Cuando le tiraron estaba muerto

Así dijo la viuda ante el requerimiento del juez constituido en la Jefatura de General Alvear, al sur de Mendoza, aquel aciago día de septiembre de 1941.
Telma Ceballos, desconsolada aunque íntegra en su fortaleza de esposa y madre, relataba con precisión los hechos.
Ellos le tiraron cuando ya estaba muerto, señor. Mi esposo se suicidó, ésa es la verdad.
Su marido no era un tipo cualquiera, señora. Tenía, digamos, un abultado prontuario.
A mí y a mis hijas nunca nos faltó, señor juez. Tuvo sus cosas de hombre solo, sí, pero en el fondo era buena persona, leal con sus amigos.
El funcionario se echó hacia atrás en su silla y suspiró. Era lo que se decía, que Juan Vairoleto era un buen hombre, que ayudaba a la gente necesitada, que usaba códigos de honor y quién sabía cuántas fantasías más. Sus andanzas por la pampa le habían granjeado fama de solidario, del que roba pero también da. Dar y quitar, una suerte de Dios en la tierra, atribuyéndose el reparto de la vida y los bienes.
El juez contempló a la mujer que se mantenía erguida ante él. La pobre debía de haber quedado en la estacada, porque aquel dinero mal habido la mantenía.
¿Por qué lo iban a ayudar, si no? -dijo ella de pronto, belicosa -Todos lo apreciaban.
Había verdad en ello. Los pobladores que Vairoleto esquilmaba le profesaban respeto, fuera a saberse la razón; quizá el coraje que siempre deslumbra, o la sonrisa que desplegaba al ver a una joven mujer entre los habitantes de una casa.
Dios sabría lo que atravesaba la mente humana en tales casos.
"Todos necesitan héroes", pensó malhumorado el juez.
Él se preciaba de justo y no quería desahogarse con la viuda. Ella conocía al bandido en el hueco que todo hombre reservaba a la vida íntima. Y ese proceder era lícito.
Tuvimos nuestro rancho y nuestra quintita allá, en el Atuel -proseguía la mujer.
Señora, usted sabe que a un hombre como su marido le cuesta enderezarse. Aunque quiera, a veces la sociedad no lo deja.
¡Le han endilgado crímenes falsos, señor!

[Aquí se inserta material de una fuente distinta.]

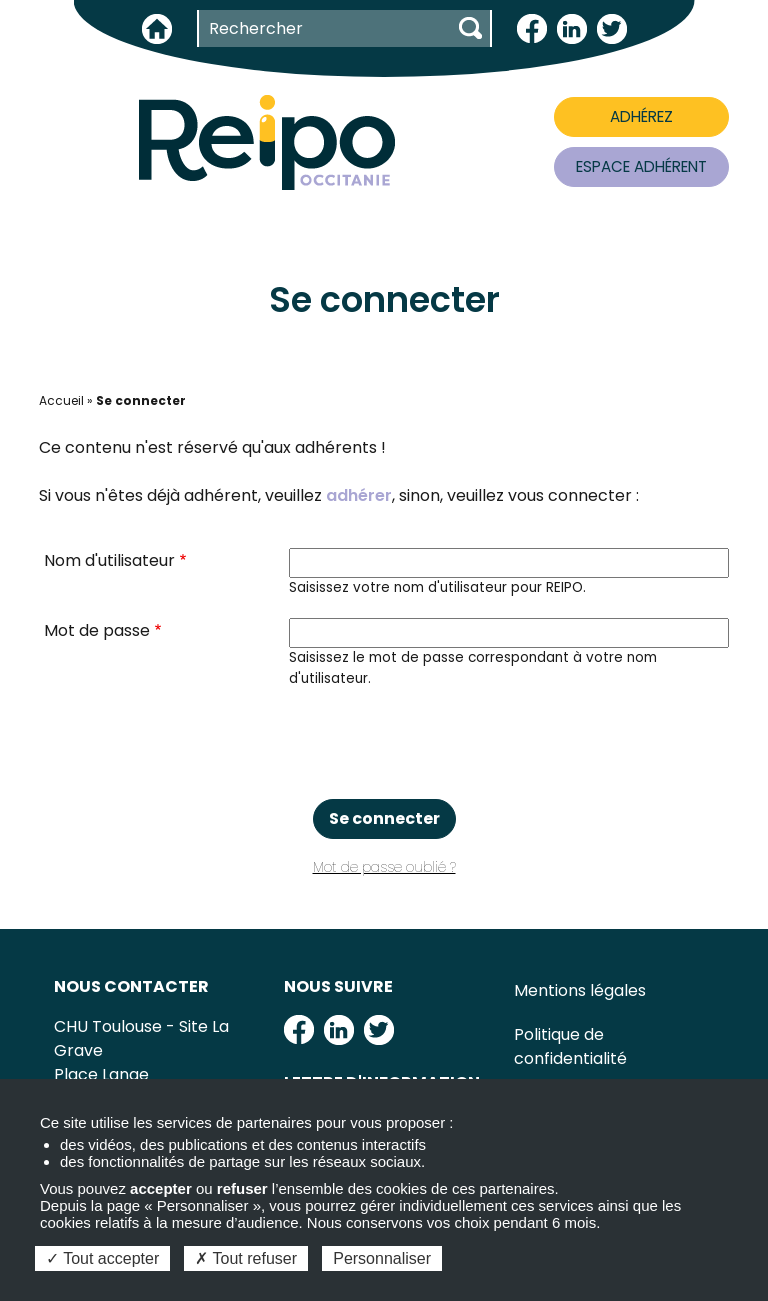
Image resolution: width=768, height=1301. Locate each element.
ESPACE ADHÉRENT (641, 166)
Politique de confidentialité (570, 1046)
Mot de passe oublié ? (384, 867)
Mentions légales (580, 990)
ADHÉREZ (641, 116)
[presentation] (384, 744)
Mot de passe (97, 630)
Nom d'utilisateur (109, 560)
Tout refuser (246, 1258)
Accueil (61, 400)
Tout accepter (102, 1258)
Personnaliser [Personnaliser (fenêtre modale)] (382, 1258)
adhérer (359, 495)
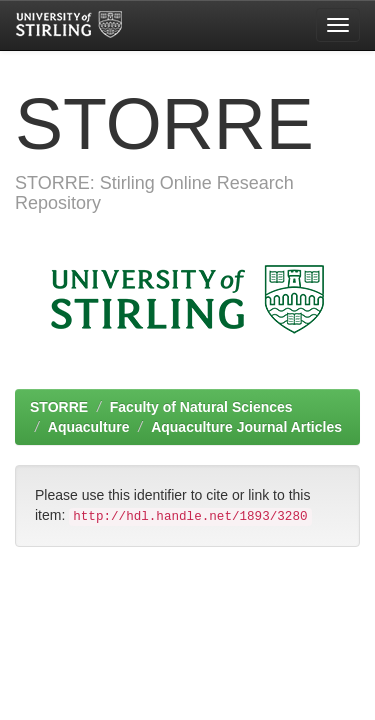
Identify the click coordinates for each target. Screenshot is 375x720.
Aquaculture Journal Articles (246, 427)
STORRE (59, 407)
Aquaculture (89, 427)
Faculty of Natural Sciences (201, 407)
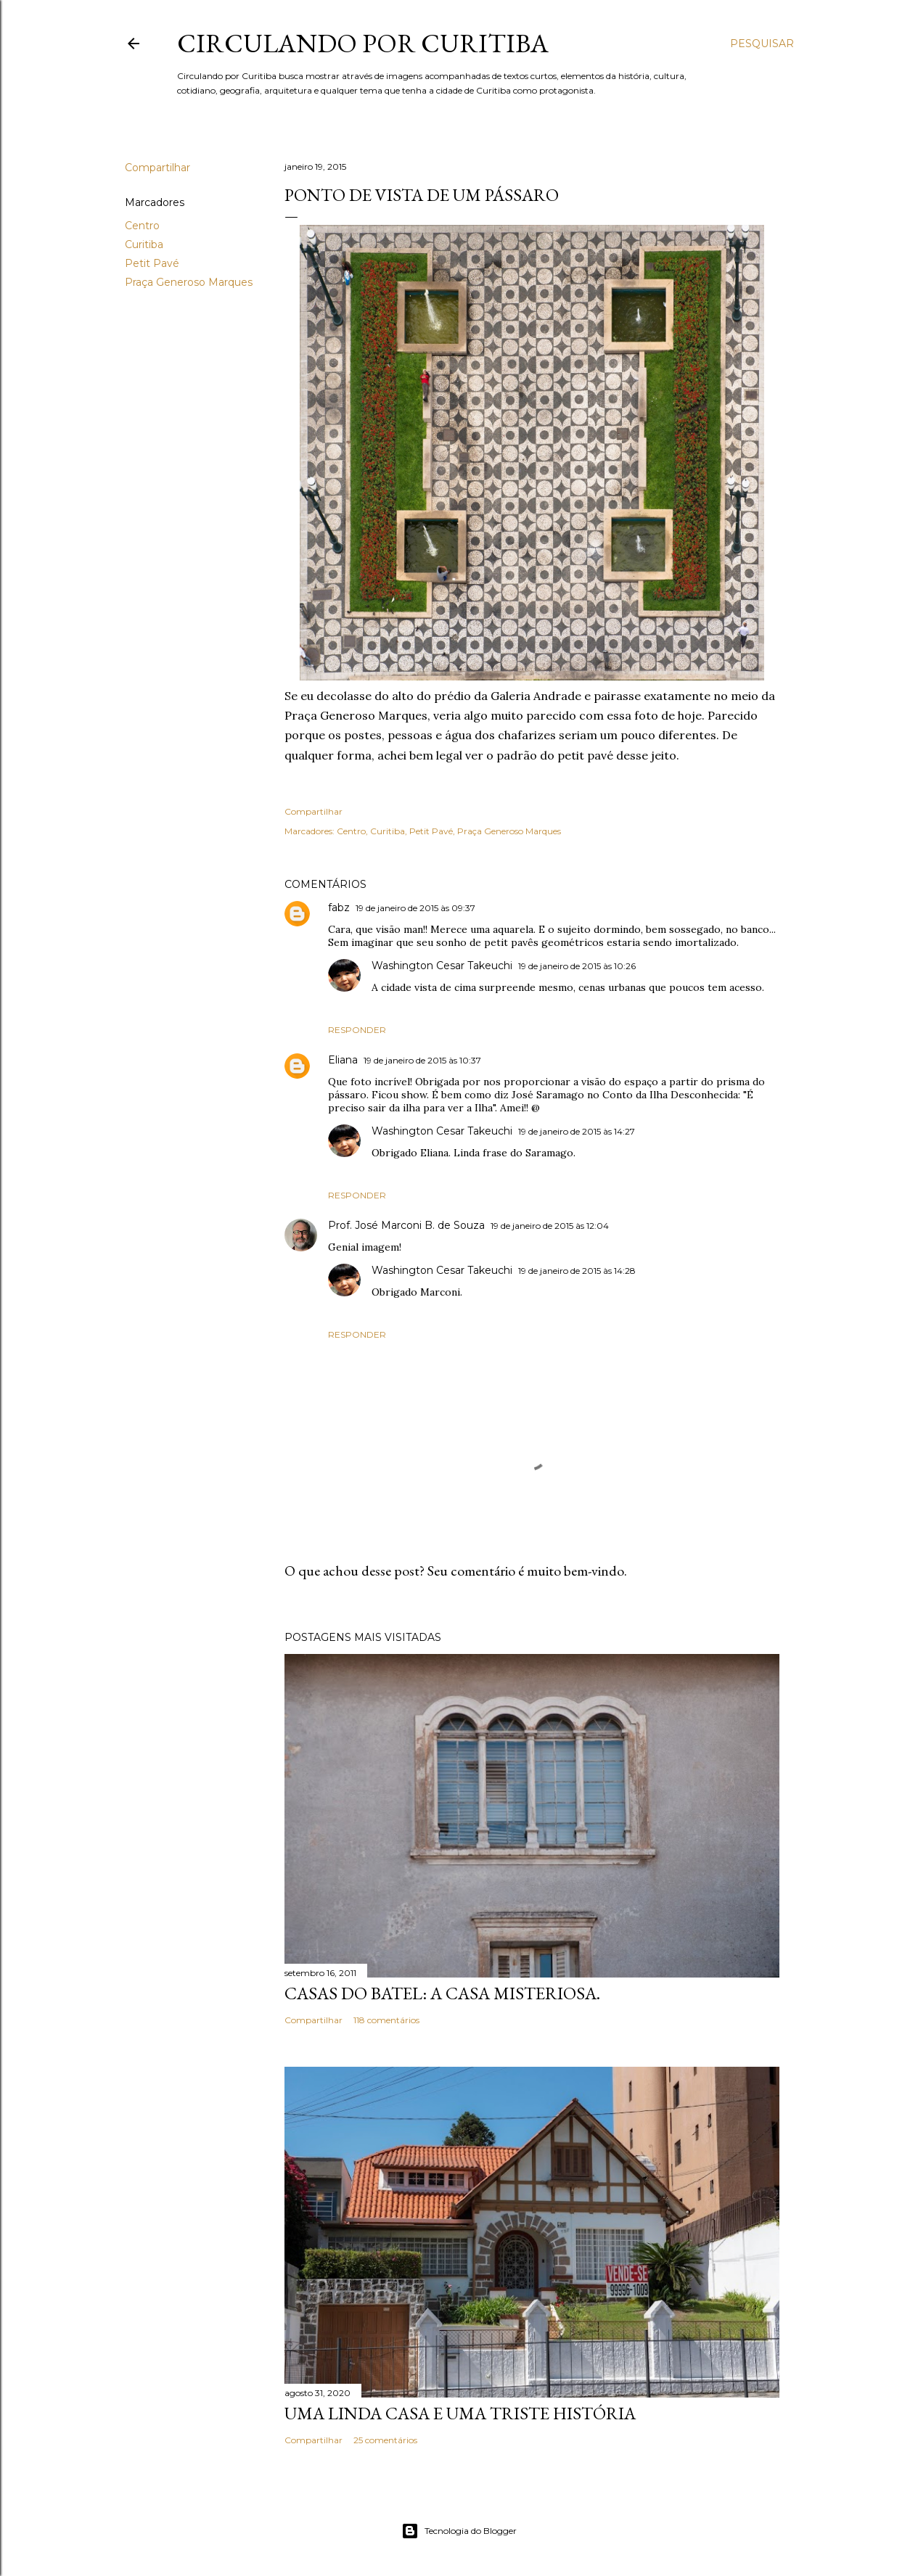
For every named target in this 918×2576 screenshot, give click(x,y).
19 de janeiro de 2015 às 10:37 (422, 1060)
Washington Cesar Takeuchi (442, 965)
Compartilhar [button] (157, 167)
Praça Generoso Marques (189, 282)
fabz (339, 907)
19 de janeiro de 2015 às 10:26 (577, 965)
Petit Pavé (152, 263)
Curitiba (144, 244)
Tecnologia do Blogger (459, 2531)
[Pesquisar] (762, 43)
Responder (357, 1029)
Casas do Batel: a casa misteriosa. (442, 1993)
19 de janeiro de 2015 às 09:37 (415, 907)
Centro (142, 225)
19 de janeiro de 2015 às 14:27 (576, 1131)
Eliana (343, 1059)
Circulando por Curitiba (363, 43)
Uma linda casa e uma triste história (460, 2413)
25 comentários (385, 2440)
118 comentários (386, 2020)
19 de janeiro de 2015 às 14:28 (577, 1270)
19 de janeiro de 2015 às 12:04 (550, 1225)
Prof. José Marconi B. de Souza (406, 1225)
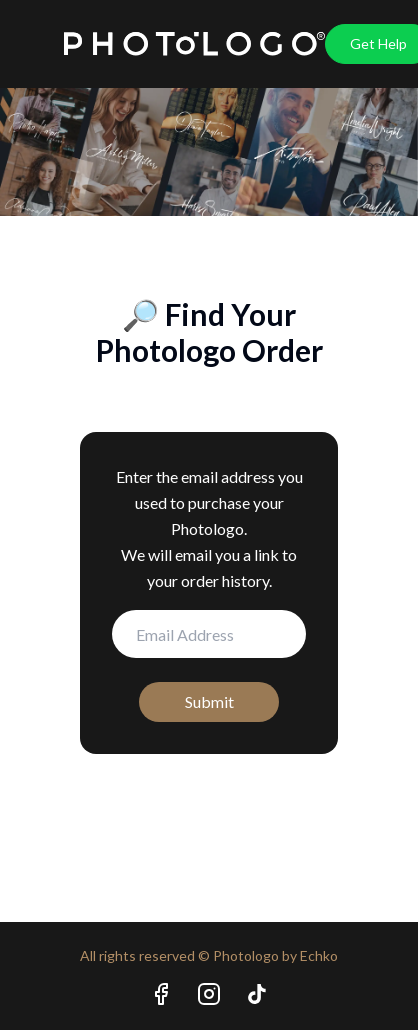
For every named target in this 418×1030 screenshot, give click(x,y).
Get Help (378, 43)
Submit (209, 701)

A la gente le gusta la fábula. Así y todo, tuvo las muertes que quiso y con eso basta.
El juez Vargas pensó que el cansancio de la huida le haría desear el final, anticipando el destino marcado.
Dieciséis contra uno -repetía ella como cantinela-. Y mi Juan estaba muerto por su mano. ¡Cobardes! Ni siquiera dieron la orden de arresto.
Sáquenle las esposas -ordenó el juez a un meritorio, y Telma se vio libre de nuevo.
El juez sabía con qué bueyes araba, y algo le decía que en aquella redada había más encono que deseo de cumplir la ley. Hasta pudo imaginar las miradas que habrían cruzado los tres policías a cargo antes de caerle sobre el rancho.
"Que salga muerto", de seguro murmuraron.
También supo que Vairoleto acababa de cruzar la frontera y entrar en la leyenda.
Pucha con esta gente -masculló, mientras veía alejarse a la viuda cargando a la más chica de sus hijas.
Más tarde, cuando desfilaron por el velorio organizado por amigos más de seis mil personas de todas partes, al juez Vargas le pareció que desde el cielo hasta las cortaderas, el viento susurraba el nombre de Vairoleto con música de milonga.
Nota: aunque hay varias formas de escribir Vairoleto, se tomó la que el historiador Hugo Chumbita señala como verdadera.